[Collected data]
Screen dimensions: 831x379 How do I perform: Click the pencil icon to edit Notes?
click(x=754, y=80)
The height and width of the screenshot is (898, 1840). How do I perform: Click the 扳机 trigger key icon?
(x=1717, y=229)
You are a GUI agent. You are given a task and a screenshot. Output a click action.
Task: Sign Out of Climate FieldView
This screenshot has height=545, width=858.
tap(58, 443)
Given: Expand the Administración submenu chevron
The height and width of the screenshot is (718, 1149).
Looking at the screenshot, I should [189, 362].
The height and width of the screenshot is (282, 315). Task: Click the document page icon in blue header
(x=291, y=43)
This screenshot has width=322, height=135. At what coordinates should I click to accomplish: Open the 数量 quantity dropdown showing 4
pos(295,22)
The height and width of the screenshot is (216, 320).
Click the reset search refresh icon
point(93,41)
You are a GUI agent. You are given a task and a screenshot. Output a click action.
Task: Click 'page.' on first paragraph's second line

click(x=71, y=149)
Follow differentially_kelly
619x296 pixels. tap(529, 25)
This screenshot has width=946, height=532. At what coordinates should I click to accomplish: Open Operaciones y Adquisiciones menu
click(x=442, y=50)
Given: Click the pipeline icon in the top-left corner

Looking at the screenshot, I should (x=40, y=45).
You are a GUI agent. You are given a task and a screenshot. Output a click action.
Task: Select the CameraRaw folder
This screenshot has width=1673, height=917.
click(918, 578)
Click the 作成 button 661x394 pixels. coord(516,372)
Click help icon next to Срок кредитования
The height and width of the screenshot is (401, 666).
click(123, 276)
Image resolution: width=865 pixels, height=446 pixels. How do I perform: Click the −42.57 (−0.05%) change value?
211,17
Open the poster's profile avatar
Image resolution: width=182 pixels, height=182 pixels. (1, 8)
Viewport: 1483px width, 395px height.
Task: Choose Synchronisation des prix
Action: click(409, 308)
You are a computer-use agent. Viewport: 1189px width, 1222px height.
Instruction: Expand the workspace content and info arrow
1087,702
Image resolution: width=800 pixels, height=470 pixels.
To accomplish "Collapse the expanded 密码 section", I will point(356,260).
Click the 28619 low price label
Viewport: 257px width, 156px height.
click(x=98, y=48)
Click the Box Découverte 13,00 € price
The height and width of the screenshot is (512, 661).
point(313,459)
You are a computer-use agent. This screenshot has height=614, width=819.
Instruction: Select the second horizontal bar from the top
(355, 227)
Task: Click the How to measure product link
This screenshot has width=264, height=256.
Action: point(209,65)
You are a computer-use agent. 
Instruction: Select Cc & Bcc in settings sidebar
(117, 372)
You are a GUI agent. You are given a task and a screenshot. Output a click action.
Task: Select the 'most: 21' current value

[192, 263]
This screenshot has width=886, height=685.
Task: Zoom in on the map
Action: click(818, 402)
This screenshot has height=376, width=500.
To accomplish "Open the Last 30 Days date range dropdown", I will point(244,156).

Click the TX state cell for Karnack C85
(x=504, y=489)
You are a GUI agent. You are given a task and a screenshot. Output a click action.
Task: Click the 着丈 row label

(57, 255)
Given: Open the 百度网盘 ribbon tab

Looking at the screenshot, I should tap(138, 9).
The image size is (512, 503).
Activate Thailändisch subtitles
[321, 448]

• _BRIEF_: Would you please repeat all the entries exactly as written?

• _EXERCISE SOLUTION_:
Screen dimensions: 831x379 How do I perform: Click the pencil icon to edit Notes?
click(x=754, y=80)
The height and width of the screenshot is (898, 1840). How do I perform: Click the 扳机 trigger key icon?
(x=1717, y=229)
You are a GUI agent. You are given a task and a screenshot. Output a click action.
Task: Sign Out of Climate FieldView
This screenshot has height=545, width=858.
tap(58, 443)
Given: Expand the Administración submenu chevron
The height and width of the screenshot is (718, 1149).
Looking at the screenshot, I should [189, 362].
The height and width of the screenshot is (282, 315). Task: Click the document page icon in blue header
(x=291, y=43)
This screenshot has width=322, height=135. At what coordinates should I click to accomplish: Open the 数量 quantity dropdown showing 4
pos(295,22)
The height and width of the screenshot is (216, 320).
Click the reset search refresh icon
point(93,41)
You are a GUI agent. You are given a task and a screenshot. Output a click action.
Task: Click 'page.' on first paragraph's second line

click(x=71, y=149)
Follow differentially_kelly
619x296 pixels. tap(529, 25)
This screenshot has width=946, height=532. At what coordinates should I click to accomplish: Open Operaciones y Adquisiciones menu
click(x=442, y=50)
Given: Click the pipeline icon in the top-left corner

Looking at the screenshot, I should (x=40, y=45).
You are a GUI agent. You are given a task and a screenshot. Output a click action.
Task: Select the CameraRaw folder
This screenshot has width=1673, height=917.
click(918, 578)
Click the 作成 button 661x394 pixels. coord(516,372)
Click help icon next to Срок кредитования
The height and width of the screenshot is (401, 666).
click(123, 276)
Image resolution: width=865 pixels, height=446 pixels. How do I perform: Click the −42.57 (−0.05%) change value?
211,17
Open the poster's profile avatar
Image resolution: width=182 pixels, height=182 pixels. (1, 8)
Viewport: 1483px width, 395px height.
Task: Choose Synchronisation des prix
Action: click(409, 308)
You are a computer-use agent. Viewport: 1189px width, 1222px height.
Instruction: Expand the workspace content and info arrow
1087,702
Image resolution: width=800 pixels, height=470 pixels.
To accomplish "Collapse the expanded 密码 section", I will point(356,260).
Click the 28619 low price label
Viewport: 257px width, 156px height.
click(x=98, y=48)
Click the Box Découverte 13,00 € price
The height and width of the screenshot is (512, 661).
point(313,459)
You are a computer-use agent. This screenshot has height=614, width=819.
Instruction: Select the second horizontal bar from the top
(355, 227)
Task: Click the How to measure product link
This screenshot has width=264, height=256.
Action: point(209,65)
You are a computer-use agent. 
Instruction: Select Cc & Bcc in settings sidebar
(117, 372)
You are a GUI agent. You are given a task and a screenshot. Output a click action.
Task: Select the 'most: 21' current value

[192, 263]
This screenshot has width=886, height=685.
Task: Zoom in on the map
Action: click(818, 402)
This screenshot has height=376, width=500.
To accomplish "Open the Last 30 Days date range dropdown", I will point(244,156).

Click the TX state cell for Karnack C85
(x=504, y=489)
You are a GUI agent. You are given a task and a screenshot. Output a click action.
Task: Click the 着丈 row label

(57, 255)
Given: Open the 百度网盘 ribbon tab

Looking at the screenshot, I should tap(138, 9).
The image size is (512, 503).
Activate Thailändisch subtitles
[321, 448]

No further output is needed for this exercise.